Background: Spain has recently become an inward migration country. Little is known about the occupational health of immigrant workers. We aimed to explore the perceptions that immigrant workers in Spain had of their working conditions.

Methods: Qualitative, exploratory, descriptive study. Criterion sampling. Data collected between September 2006 and May 2007 through semi-structured focus groups and individual interviews, with a topic guide. One hundred fifty-eight immigrant workers (90 men/68 women) from Colombia (n=21), Morocco (n=39), sub-Saharan Africa (n=29), Romania (n=44), and Ecuador (n=25), who were authorized (documented) or unauthorized (undocumented) residents in five mid-to large-size cities in Spain.

Results: Participants described poor working conditions, low pay, and health hazards. Perception of hazards appeared related to gender and job sector. Informants were highly segregated into jobs by sex, however, so this issue will need further exploration. Undocumented workers described poorer conditions than documented workers, which they attributed to their documentation status. Documented participants also felt vulnerable because of their immigrant status.

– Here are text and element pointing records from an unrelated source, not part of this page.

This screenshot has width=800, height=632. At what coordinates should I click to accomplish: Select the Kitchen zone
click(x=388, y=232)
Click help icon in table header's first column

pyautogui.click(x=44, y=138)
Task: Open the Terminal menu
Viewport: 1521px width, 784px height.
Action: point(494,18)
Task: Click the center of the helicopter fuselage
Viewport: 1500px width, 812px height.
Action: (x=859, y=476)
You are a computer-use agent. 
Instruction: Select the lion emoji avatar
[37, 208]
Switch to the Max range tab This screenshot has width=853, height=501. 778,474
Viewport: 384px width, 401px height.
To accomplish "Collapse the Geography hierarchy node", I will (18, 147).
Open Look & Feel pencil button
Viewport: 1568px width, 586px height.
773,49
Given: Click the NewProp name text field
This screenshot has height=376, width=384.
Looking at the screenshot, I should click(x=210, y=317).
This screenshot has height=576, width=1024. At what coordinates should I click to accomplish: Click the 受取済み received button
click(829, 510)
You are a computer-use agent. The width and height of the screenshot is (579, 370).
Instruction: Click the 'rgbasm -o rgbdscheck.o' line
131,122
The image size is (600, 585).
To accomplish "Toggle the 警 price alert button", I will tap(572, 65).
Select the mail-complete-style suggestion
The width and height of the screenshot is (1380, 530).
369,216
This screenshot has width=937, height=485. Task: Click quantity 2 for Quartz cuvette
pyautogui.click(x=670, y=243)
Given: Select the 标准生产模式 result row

Informants believed that deficient language skills, non-transferability of their education and training, and most of all their immigrant status and economic need, left them with little choice but to work under poor conditions.

Conclusions: We must address the occupational health needs of immigrant workers on a job level, while improving enforcement of existing health and safety regulations, and consider the roles that documentation status and economic need played in these informants' work experiences and how these may influence health outcomes.